Source data:
┄┄┄┄┄┄

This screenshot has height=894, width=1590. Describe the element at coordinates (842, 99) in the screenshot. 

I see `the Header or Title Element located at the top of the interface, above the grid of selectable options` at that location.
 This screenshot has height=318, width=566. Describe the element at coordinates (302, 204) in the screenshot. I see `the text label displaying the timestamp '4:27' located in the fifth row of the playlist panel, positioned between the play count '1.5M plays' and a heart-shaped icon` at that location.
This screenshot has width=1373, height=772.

┄┄┄┄┄┄

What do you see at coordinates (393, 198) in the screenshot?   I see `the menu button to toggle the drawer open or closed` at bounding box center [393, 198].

┄┄┄┄┄┄

Lay out the lines starting at the one containing "This screenshot has height=894, width=1590." and ending at the one containing "Header or Title" as a two-column CSV with the headers input and output, one row for each text and its answer. Put each value in a single quoted field and turn its line breaks into spaces.

Full solution:
input,output
"This screenshot has height=894, width=1590. Describe the element at coordinates (842, 99) in the screenshot.","I see `the Header or Title Element located at the top of the interface, above the grid of selectable options` at that location."